(Saved data entries)
┄┄┄┄┄┄

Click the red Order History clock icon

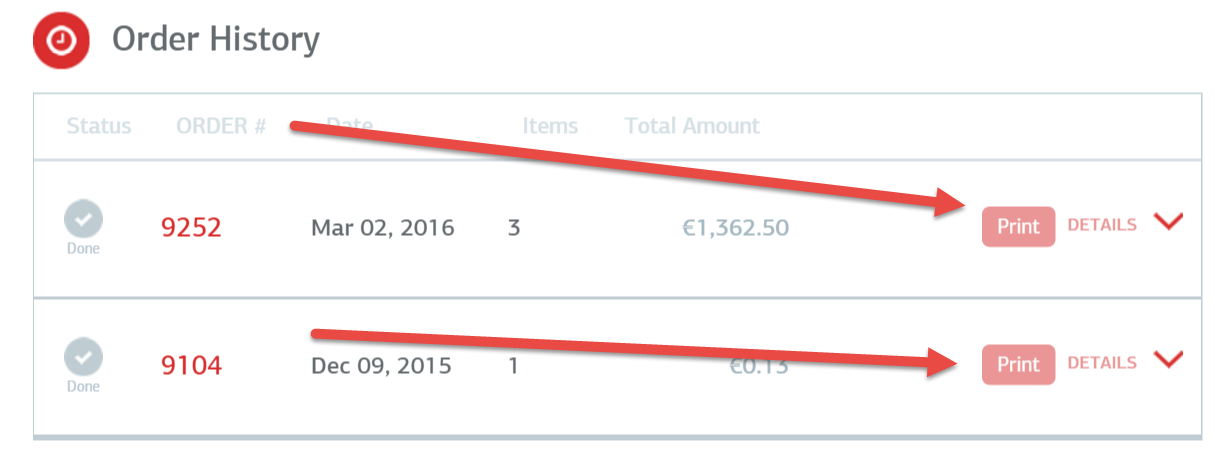(62, 40)
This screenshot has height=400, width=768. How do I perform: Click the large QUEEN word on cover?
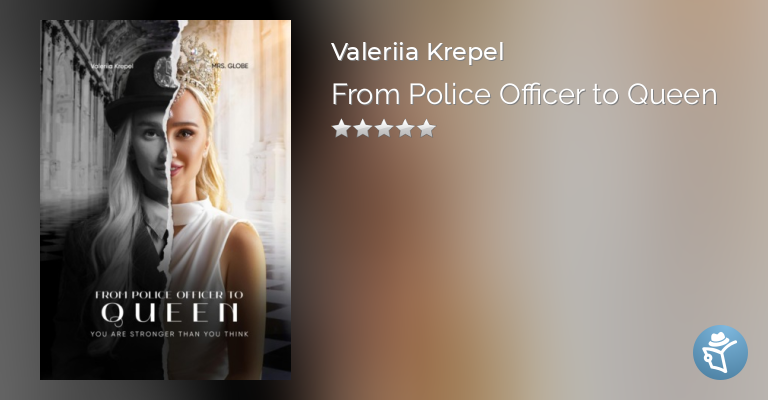coord(169,312)
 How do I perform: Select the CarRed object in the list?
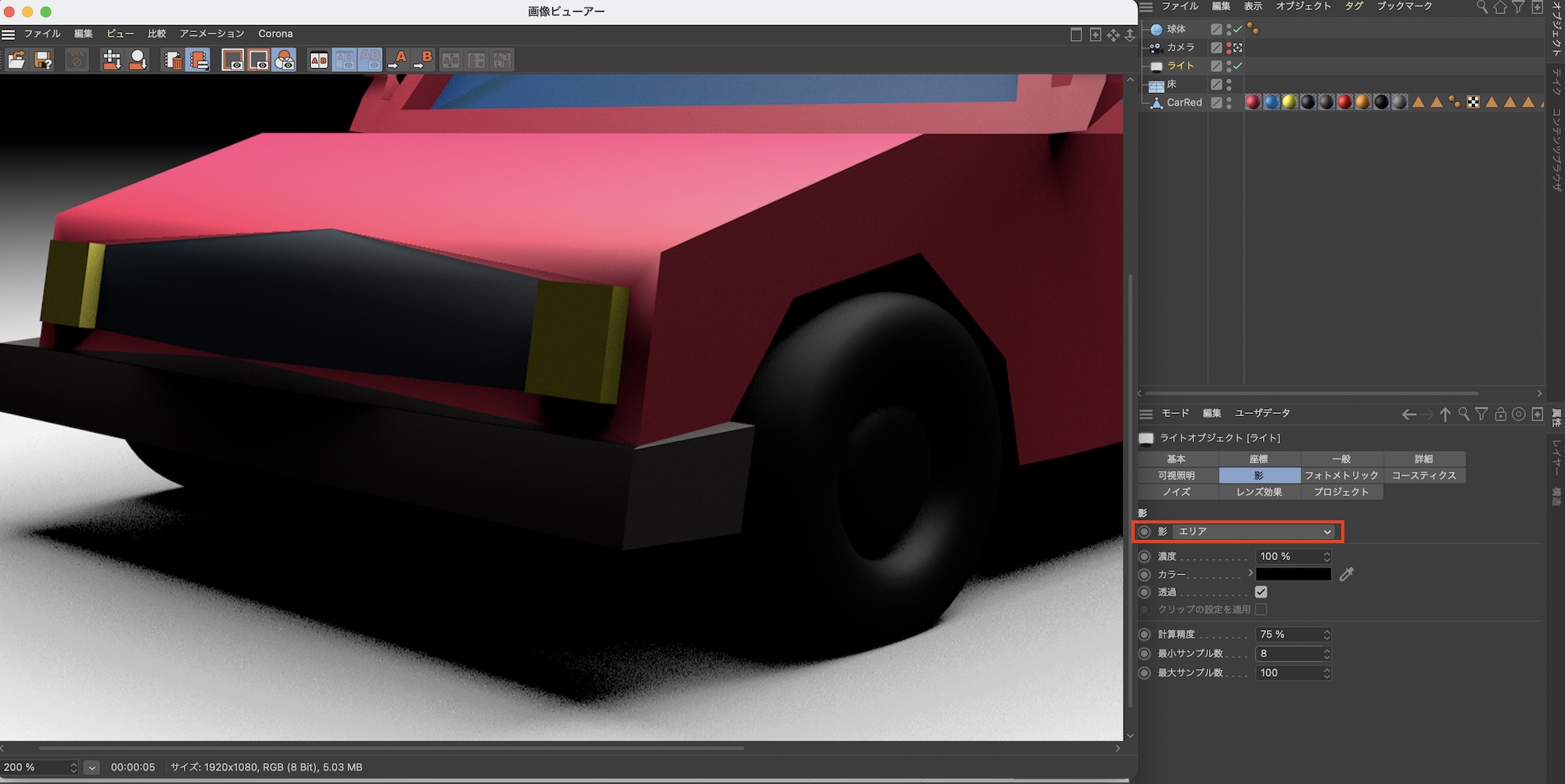pos(1183,102)
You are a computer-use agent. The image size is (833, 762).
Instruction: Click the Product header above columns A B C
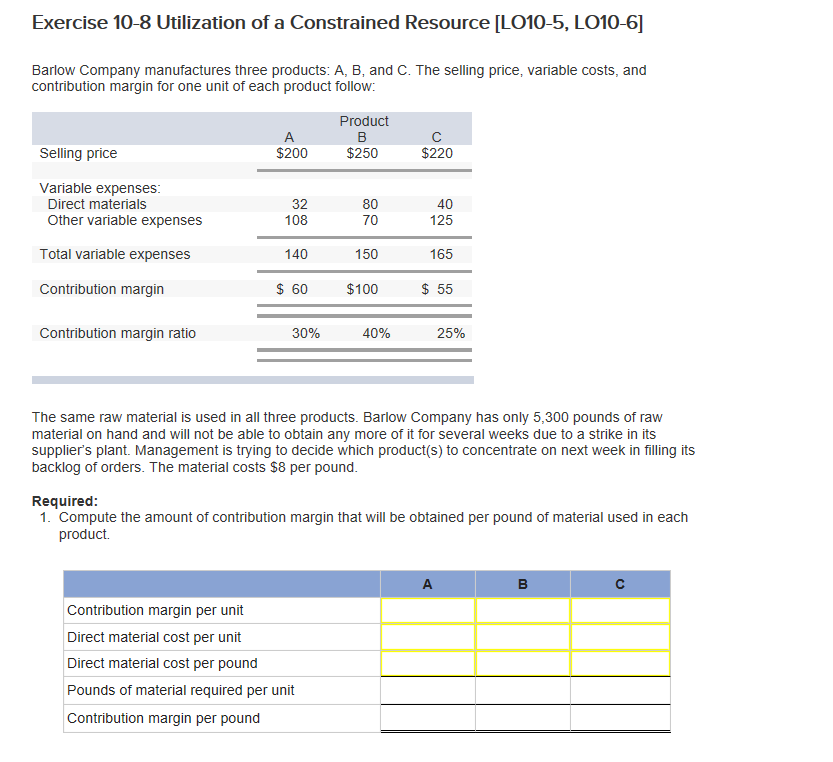[364, 121]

┄┄┄┄┄┄

* EXERCISE REQUIREMENTS *
Repeat, exactly and in full, every entry in the data, but not the pictures.

* EXERCISE SOLUTION *
Click the red Order History clock icon

(62, 40)
This screenshot has height=400, width=768. How do I perform: Click the large QUEEN word on cover?
coord(169,312)
 How do I perform: Select the CarRed object in the list?
pos(1183,102)
You are a computer-use agent. The image size is (833, 762).
Instruction: Click the Product header above columns A B C
[364, 121]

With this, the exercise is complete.